Mahkemece, tüzel kişilik perdenin aralanması teorisine dayalı olarak davacı şirketin alacaklarından sözleşmenin tarafı olmayan davalıların sorumlu olduğunun tespiti ile bu alacağın tahsiline karar verilmesinin talep edildiğini, Türk Ticaret Kanunu’nun 5/A. maddesine göre alacak ve tazminat taleplerine ilişkin dava açılmadan önce arabuluculuğa başvurulmasının bir dava şartı olarak hükme bağlandığı, davadan önce arabuluculuğa başvurulmadığı gerekçesi ile, davanın dava şartı yokluğundan usulden reddine karar verilmiştir.
Karara karşı, davacı vekili istinaf başvurusunda bulunmuştur.
Davacı vekili istinaf dilekçesinde özetle; açılan davanın zorunlu arabuluculuğa tabi olmadığını, mahkemenin kararının usul ve yasaya aykırı olduğunu istinaf sebebi olarak ileri sürmüştür.
DELİLLERİN DEĞERLENDİRİLMESİ ve GEREKÇE: Dava tüzel kişilik perdesinin kaldırılması iddiasına dayalı alacak davasıdır.
Taraflar arasında, davanın arabuluculuk dava şartı nedeniyle usulden reddinin yerinde olup olmadığı çekişmelidir.
İlk Derece Mahkemesince yukarıda belirtilen gerekçelerle davanın arabuluculuk dava şartı noksanlığından usulden reddine karar verilmiş, bu karar davacı vekilince süresinde istinaf edilmiştir.
Dairemizce istinaf incelemesi, 6100 Sayılı HMK’nın 355. madde hükmü uyarınca istinaf dilekçesinde belirtilen sebeplerle sınırlı olarak ve kamu düzenine aykırı hususların olup olmadığı gözetilerek yapılmıştır.
Dava 18/05/2022 tarihinde açılmıştır. 01/01/2019 tarihinde yürürlüğe giren 7155 Sayılı “Abonelik Sözleşmesinden Kaynaklanan Para Alacaklarına İlişkin Takibin Başlatılması Usulü Hakkında Kanun’un” 20. maddesi ile 6102 Sayılı Türk Ticaret Kanununa eklenen 5/A maddesinde” bu kanunun 4 üncü maddesinde ve diğer kanunlarda belirtilen ticari davalardan, konusu bir miktar paranın ödenmesi olan alacak ve tazminat talepleri hakkında dava açılmadan önce arabulucuya başvurulmuş olması dava şartıdır. (2) Arabulucu, yapılan başvuruyu görevlendirildiği tarihten itibaren altı hafta içinde sonuçlandırır. Bu süre zorunlu hâllerde arabulucu tarafından en fazla iki hafta uzatılabilir.” düzenlemesi getirilmiştir.

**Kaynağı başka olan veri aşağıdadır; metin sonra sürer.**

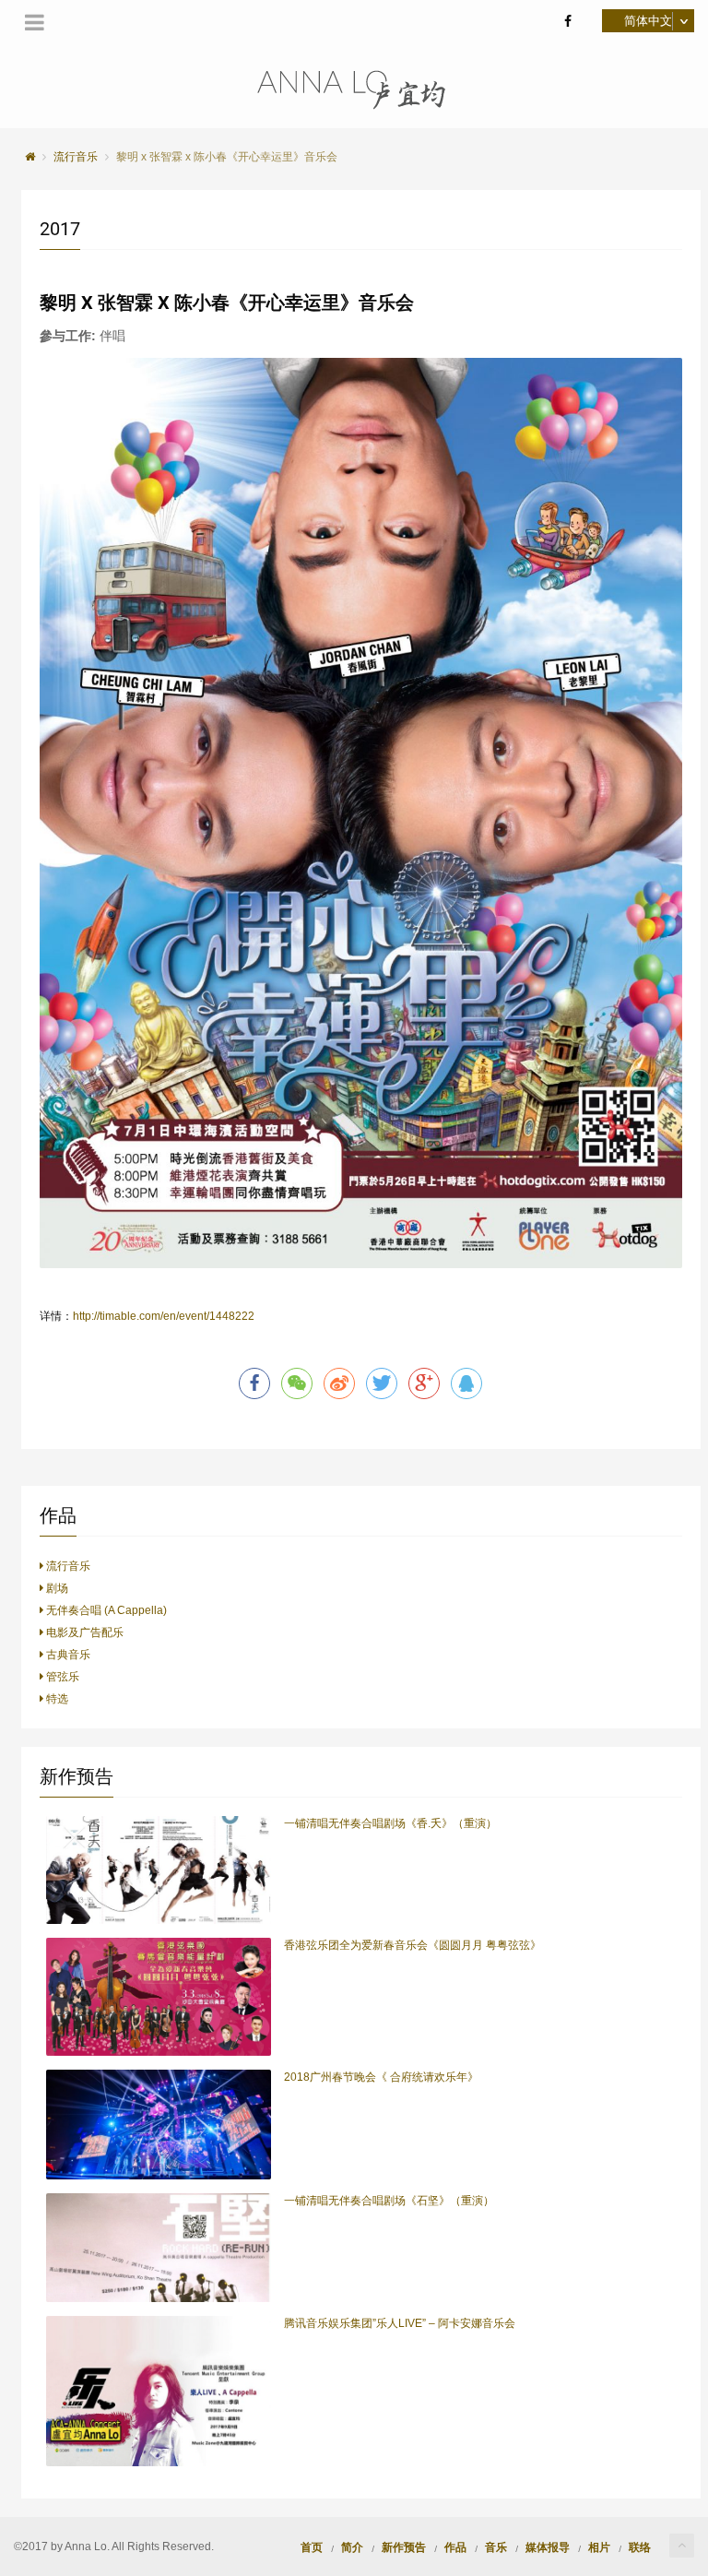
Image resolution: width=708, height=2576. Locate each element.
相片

Kanunla konusu bir miktar paranın ödenmesi olan ticari dava niteliğindeki eda davası niteliğindeki alacak ve tazminat davaları zorunlu arabuluculuğa tabi hale gelmiştir.
Somut olayda davacının 6102 Sayılı TTK’na eklenen 5/A maddesi uyarınca arabuluculuğa başvurduğuna dair bir belge sunulmadığından, davanın aynı madde uyarınca dava şartı yokluğundan usulden reddine karar verilmesinde usul ve yasaya aykırı bir yön bulunmamaktadır.
Bu nedenle davacı vekilinin istinaf başvurusunun 6100 Sayılı HMK’nın 353/1-a-4. maddesi uyarınca esastan reddine karar vermek gerekmiştir.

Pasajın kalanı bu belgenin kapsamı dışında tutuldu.